* YOUR TASK
From the listing below, reproduce word for word the part that opens with the line containing "отаман (891, 697)" and closes with the line containing "[Empanadas Zën Roast"; reproduce nothing else.

* PROVIDED RECORDS
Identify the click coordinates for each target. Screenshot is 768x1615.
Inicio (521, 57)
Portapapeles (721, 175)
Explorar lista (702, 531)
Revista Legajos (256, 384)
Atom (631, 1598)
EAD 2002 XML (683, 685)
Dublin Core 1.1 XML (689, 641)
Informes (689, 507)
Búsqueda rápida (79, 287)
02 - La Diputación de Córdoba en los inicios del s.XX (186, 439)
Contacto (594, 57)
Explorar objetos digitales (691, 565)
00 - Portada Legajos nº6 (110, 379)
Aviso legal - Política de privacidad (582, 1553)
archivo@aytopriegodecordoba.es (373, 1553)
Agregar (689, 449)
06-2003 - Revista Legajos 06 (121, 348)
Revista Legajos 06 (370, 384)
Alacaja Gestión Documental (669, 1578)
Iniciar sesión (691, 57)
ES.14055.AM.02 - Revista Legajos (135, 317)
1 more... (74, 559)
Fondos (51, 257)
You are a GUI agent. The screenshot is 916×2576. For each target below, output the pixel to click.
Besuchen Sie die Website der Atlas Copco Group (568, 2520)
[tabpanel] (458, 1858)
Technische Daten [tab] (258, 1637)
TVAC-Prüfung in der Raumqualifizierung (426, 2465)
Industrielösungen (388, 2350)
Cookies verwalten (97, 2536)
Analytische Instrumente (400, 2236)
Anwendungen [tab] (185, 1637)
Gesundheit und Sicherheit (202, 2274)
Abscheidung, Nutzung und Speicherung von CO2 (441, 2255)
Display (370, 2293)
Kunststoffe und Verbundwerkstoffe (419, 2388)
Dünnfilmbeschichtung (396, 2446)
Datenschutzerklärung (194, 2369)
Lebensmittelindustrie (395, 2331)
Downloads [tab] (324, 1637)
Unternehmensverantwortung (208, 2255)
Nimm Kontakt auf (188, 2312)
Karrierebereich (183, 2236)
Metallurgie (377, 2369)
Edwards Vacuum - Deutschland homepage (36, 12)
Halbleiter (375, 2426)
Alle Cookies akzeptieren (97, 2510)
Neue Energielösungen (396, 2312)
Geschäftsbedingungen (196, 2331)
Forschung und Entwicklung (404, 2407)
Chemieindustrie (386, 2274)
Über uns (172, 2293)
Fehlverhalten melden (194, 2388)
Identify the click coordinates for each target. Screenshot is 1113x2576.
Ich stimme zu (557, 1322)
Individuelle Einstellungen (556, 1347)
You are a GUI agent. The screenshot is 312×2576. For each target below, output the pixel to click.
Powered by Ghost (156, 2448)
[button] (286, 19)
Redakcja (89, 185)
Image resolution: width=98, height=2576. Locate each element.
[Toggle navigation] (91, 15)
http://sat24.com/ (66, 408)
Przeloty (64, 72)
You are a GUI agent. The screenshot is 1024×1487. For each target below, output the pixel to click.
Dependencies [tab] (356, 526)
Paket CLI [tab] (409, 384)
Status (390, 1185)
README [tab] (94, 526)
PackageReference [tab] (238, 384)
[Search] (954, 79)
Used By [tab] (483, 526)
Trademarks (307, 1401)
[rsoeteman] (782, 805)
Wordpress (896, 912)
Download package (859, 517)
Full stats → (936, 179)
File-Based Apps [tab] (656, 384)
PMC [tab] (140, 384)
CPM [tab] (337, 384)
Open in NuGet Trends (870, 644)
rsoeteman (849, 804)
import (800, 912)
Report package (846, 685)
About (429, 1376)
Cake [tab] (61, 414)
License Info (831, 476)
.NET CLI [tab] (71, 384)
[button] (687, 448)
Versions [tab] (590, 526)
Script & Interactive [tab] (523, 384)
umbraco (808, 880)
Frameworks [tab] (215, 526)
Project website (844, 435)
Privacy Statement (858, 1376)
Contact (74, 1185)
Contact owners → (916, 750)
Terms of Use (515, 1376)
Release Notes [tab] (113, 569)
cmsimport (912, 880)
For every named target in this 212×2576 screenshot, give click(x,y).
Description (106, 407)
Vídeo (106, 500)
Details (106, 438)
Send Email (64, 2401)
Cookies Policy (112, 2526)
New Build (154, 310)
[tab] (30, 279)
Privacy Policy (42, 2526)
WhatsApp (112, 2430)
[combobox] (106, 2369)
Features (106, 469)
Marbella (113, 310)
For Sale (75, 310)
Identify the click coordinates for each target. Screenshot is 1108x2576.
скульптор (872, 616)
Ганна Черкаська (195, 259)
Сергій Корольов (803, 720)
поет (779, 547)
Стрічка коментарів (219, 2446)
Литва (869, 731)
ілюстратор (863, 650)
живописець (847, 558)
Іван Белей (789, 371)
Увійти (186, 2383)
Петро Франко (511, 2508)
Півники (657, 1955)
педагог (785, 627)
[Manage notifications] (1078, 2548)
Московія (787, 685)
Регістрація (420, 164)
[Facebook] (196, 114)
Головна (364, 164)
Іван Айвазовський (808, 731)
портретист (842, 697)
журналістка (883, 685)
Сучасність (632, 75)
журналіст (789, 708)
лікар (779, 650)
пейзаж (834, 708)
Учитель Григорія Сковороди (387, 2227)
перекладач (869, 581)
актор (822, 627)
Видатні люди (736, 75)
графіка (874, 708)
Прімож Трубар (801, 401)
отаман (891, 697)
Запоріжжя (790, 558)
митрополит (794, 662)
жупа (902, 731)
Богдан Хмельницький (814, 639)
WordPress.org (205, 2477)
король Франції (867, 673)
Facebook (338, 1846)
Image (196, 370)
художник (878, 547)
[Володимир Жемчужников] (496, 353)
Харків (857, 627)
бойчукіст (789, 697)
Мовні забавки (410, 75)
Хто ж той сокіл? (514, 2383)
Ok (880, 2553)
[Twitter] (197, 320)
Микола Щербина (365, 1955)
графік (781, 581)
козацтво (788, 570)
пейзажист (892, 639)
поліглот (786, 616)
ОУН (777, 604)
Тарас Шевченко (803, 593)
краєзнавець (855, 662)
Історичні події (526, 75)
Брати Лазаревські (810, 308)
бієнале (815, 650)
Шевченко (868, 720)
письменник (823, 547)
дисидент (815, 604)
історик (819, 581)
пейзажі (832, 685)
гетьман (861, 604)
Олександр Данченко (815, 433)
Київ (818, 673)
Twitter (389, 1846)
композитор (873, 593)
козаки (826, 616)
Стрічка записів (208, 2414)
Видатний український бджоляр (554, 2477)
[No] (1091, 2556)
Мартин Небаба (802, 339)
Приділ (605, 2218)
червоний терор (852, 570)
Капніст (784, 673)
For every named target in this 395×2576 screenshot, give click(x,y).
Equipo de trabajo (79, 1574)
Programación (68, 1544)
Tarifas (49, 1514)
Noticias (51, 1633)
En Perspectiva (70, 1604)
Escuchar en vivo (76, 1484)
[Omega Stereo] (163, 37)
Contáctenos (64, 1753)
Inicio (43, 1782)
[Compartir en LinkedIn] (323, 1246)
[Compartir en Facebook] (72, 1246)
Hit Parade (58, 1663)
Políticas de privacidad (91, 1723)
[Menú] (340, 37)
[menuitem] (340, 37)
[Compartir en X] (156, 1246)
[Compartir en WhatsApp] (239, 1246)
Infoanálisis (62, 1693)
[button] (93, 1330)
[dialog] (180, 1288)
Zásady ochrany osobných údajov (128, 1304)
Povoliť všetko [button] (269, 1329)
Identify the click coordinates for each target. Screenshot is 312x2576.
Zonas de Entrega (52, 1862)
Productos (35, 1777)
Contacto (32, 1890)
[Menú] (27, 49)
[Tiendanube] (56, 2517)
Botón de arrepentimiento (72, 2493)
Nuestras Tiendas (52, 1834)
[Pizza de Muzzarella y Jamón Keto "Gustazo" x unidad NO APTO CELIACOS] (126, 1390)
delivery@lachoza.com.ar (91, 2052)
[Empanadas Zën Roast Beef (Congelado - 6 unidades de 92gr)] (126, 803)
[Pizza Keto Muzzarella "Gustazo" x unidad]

* RESULT FOR THIS EXERCISE
отаман (891, 697)
Запоріжжя (790, 558)
митрополит (794, 662)
жупа (902, 731)
Богдан Хмельницький (814, 639)
WordPress.org (205, 2477)
король Франції (867, 673)
Facebook (338, 1846)
Image (196, 370)
художник (878, 547)
[Володимир Жемчужников] (496, 353)
Харків (857, 627)
бойчукіст (789, 697)
Мовні забавки (410, 75)
Хто ж той сокіл? (514, 2383)
Ok (880, 2553)
[Twitter] (197, 320)
Микола Щербина (365, 1955)
графік (781, 581)
козацтво (788, 570)
пейзажист (892, 639)
поліглот (786, 616)
ОУН (777, 604)
Тарас Шевченко (803, 593)
краєзнавець (855, 662)
Історичні події (526, 75)
Брати Лазаревські (810, 308)
бієнале (815, 650)
Шевченко (868, 720)
письменник (823, 547)
дисидент (815, 604)
історик (819, 581)
пейзажі (832, 685)
гетьман (861, 604)
Олександр Данченко (815, 433)
Київ (818, 673)
Twitter (389, 1846)
композитор (873, 593)
козаки (826, 616)
Стрічка записів (208, 2414)
Видатний український бджоляр (554, 2477)
[No] (1091, 2556)
Мартин Небаба (802, 339)
Приділ (605, 2218)
червоний терор (852, 570)
Капніст (784, 673)
For every named target in this 395×2576 screenshot, give click(x,y).
Equipo de trabajo (79, 1574)
Programación (68, 1544)
Tarifas (49, 1514)
Noticias (51, 1633)
En Perspectiva (70, 1604)
Escuchar en vivo (76, 1484)
[Omega Stereo] (163, 37)
Contáctenos (64, 1753)
Inicio (43, 1782)
[Compartir en LinkedIn] (323, 1246)
[Compartir en Facebook] (72, 1246)
Hit Parade (58, 1663)
Políticas de privacidad (91, 1723)
[Menú] (340, 37)
[menuitem] (340, 37)
[Compartir en X] (156, 1246)
[Compartir en WhatsApp] (239, 1246)
Infoanálisis (62, 1693)
[button] (93, 1330)
[dialog] (180, 1288)
Zásady ochrany osobných údajov (128, 1304)
Povoliť všetko [button] (269, 1329)
Identify the click coordinates for each target. Screenshot is 312x2576.
Zonas de Entrega (52, 1862)
Productos (35, 1777)
Contacto (32, 1890)
[Menú] (27, 49)
[Tiendanube] (56, 2517)
Botón de arrepentimiento (72, 2493)
Nuestras Tiendas (52, 1834)
[Pizza de Muzzarella y Jamón Keto "Gustazo" x unidad NO APTO CELIACOS] (126, 1390)
delivery@lachoza.com.ar (91, 2052)
[Empanadas Zën Roast Beef (Congelado - 6 unidades de 92gr)] (126, 803)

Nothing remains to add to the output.